3-D is right RSW...Delta is going to keep the McK's as they are...


----------



## keb73 (Oct 15, 2003)

MasterYoda said:


> I have heard a rumor..from three different people that Easton has now acquired Delta...Yes, after the McKenzie buy-out... Company has not made an official press release...
> 
> I know its a rumor but, it could be true... if so,,, what would that mean for archery? No gold tips at the big shoots...?


And nothing but Hoyt bows?


----------



## RxBowhunter (Feb 16, 2005)

The Yankee said:


> That is a riot!  .... I remember one winter about 7 years ago 3 of us where trying to pull a carbon arrow out of a Mckenzie deer. It was about 5 degrees out. One guy had his foot up on the target pushing on it trying to get it out, it wouldn't budge. My buddy and I grabbed the arrow and we looked like the 3 Stooges trying to pull it out. :chortle: .. It finally came out with a big chunk of the target with it!! Most of the clubs here have Rhineharts now and the arrows pull out pretty easy when it is 5 below zero. I think the Mckenzies might be more realistic but I am getting to old to pull the arrows out of them in the cold...

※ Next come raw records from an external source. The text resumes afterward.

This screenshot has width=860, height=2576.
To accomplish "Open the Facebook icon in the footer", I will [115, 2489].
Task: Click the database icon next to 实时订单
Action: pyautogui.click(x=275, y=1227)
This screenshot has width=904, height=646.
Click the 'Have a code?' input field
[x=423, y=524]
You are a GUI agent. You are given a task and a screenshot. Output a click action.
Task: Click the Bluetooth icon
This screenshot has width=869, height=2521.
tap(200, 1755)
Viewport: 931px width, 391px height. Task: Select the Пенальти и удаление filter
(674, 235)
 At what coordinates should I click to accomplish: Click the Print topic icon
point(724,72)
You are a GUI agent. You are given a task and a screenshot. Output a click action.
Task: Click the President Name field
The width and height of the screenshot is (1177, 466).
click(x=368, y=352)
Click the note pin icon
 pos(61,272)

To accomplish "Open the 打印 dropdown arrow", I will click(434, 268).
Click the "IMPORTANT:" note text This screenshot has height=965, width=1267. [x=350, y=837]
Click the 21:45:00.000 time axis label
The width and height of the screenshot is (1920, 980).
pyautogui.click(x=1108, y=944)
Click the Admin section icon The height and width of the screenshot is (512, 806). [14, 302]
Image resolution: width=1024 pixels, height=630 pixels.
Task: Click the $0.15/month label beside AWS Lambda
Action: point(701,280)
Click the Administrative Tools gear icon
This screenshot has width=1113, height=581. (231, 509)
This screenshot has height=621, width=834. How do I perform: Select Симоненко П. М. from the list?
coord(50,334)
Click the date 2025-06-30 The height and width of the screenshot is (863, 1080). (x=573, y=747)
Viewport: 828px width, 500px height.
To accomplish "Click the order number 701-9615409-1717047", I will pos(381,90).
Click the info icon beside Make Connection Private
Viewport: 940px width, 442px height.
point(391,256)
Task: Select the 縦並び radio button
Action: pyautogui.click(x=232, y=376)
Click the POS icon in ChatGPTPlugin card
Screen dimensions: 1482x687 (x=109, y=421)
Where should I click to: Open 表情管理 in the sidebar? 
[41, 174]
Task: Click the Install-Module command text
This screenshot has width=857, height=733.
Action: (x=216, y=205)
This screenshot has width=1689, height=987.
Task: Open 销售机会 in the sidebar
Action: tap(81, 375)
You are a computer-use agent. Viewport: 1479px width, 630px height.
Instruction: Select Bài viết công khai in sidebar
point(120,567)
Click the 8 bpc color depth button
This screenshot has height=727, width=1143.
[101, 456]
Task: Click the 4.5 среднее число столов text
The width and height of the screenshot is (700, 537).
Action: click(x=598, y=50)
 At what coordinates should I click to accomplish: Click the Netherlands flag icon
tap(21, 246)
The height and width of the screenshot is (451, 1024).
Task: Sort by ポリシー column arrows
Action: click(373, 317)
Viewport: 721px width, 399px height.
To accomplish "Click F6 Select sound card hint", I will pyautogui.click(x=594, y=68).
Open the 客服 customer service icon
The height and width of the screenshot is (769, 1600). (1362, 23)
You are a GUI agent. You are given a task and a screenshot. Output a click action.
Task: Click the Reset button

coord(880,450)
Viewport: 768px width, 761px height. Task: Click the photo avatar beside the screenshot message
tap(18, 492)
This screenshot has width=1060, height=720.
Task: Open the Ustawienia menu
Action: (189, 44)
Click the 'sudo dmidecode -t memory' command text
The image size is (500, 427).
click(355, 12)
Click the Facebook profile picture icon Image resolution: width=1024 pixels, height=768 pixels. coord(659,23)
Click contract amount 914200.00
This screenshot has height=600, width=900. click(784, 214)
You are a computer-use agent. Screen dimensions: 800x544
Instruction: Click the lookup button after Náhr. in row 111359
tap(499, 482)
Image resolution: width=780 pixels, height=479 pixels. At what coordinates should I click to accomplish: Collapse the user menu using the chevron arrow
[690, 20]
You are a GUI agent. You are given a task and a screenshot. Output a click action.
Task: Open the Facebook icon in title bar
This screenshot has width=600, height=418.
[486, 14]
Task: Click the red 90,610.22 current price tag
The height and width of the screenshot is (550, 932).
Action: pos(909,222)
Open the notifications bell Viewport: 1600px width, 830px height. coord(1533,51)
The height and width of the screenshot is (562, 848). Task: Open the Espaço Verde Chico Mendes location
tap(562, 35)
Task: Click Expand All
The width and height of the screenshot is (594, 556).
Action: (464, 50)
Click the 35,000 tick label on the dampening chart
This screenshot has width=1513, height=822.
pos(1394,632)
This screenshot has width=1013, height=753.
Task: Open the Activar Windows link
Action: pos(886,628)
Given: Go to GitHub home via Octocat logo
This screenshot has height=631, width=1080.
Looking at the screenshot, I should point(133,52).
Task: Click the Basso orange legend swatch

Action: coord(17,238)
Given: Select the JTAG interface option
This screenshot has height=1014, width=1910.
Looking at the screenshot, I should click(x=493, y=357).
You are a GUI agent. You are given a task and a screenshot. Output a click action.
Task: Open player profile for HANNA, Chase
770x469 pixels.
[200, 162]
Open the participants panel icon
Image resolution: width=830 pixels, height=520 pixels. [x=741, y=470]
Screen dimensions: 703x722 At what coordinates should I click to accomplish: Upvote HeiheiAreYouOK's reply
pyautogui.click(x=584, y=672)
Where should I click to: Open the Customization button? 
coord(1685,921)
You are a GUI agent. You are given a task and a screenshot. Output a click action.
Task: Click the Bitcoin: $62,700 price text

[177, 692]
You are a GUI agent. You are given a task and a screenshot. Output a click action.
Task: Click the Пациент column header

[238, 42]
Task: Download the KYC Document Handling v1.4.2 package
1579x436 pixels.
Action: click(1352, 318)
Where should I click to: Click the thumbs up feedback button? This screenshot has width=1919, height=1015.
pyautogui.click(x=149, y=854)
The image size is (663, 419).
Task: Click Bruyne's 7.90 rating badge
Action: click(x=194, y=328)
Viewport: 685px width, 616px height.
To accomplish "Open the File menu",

LOL! Same scenario here a few years ago. My new Mckenzie buck laying on the garage floor after the first five carbon arrows shot would not come out. I had to quit and bring it home. Finally, with my wife :embara: pulling on the end and me on the front of the arrows, we got them out. It was a REAL short practice session that day. Bag targets are much easier for home practicing and I reserved my McKenzie for aluminum for awhile until I broke it in. I still get a sticky one from time to time but I keep a neoprene glove handy now.:wink: 

Rx


----------



## bohunter52 (Aug 4, 2004)

*Arrow Lube*

For all the people who are having trouble pulling arrows from the McKenzie targets, try a product called Woody's Arrow Lube. Just a small amount on the tip makes arrow removal SO much easier. If your local pro shop doesn't carry it, go to www.KeystoneCountryStore.com and order it from them. Cost is $10.75 plus shipping and I've used half a bottle in about a year while shooting nearly every local shoot in the area plus the Nationals. It really works and it won't make your draw length longer when shooting those McKenzie targets!


----------



## bowdude300 (Jan 17, 2006)

from what i gather they are going to sell targets under both names it is just that dleta owns them :wink:


----------



## deerdad (Feb 6, 2003)

It can get a little embarrassing trying to pull a camo carbon out at times.
My wife and me were at a shoot one time and a turkey target wouldn't let go. She was on the other side holding the head while I was trying to pull the arrow out. Meanwhile, other shooters came upon us and probably couldn't see the target because I was between it and them. Just then I saw how my wife was pulling and I said,"be carefull, you'll pull the head off". Just then we noticed the other shooters just looking and smiling at us. I can only guess what they were thinking.

Greg


----------



## N2RCHRY (Feb 12, 2005)

I know this is an old post but man I just can't resist...hehe
You have to be smarter than the target! Like already metioned, TRY SOME LUBE! Then you wont hurt yourself pulling arrows! :wink: 
Oh, and if a shooter refuses to use the stuff after you offer...well, they can pull there own arrows! I'm not hurting myself pulling some hard heads arrows


----------



## The Yankee (Nov 23, 2005)

N2RCHRY said:


> I know this is an old post but man I just can't resist...hehe
> You have to be smarter than the target! Like already metioned, TRY SOME LUBE! Then you wont hurt yourself pulling arrows! :wink:
> Oh, and if a shooter refuses to use the stuff after you offer...well, they can pull there own arrows! I'm not hurting myself pulling some hard heads arrows


You Southern boys ought to come up here and shoot when it 10 below zero sometime. Heck even the lube freezes! :chortle: Where you are it is so warm out that the target is so soft you can do a 2 finger pull on them.


----------



## N2RCHRY (Feb 12, 2005)

NO THANKS! That weather is one of the major reason I live in Fl. 

You can have 10 below friend! I aint shootin' in it!:wink:


----------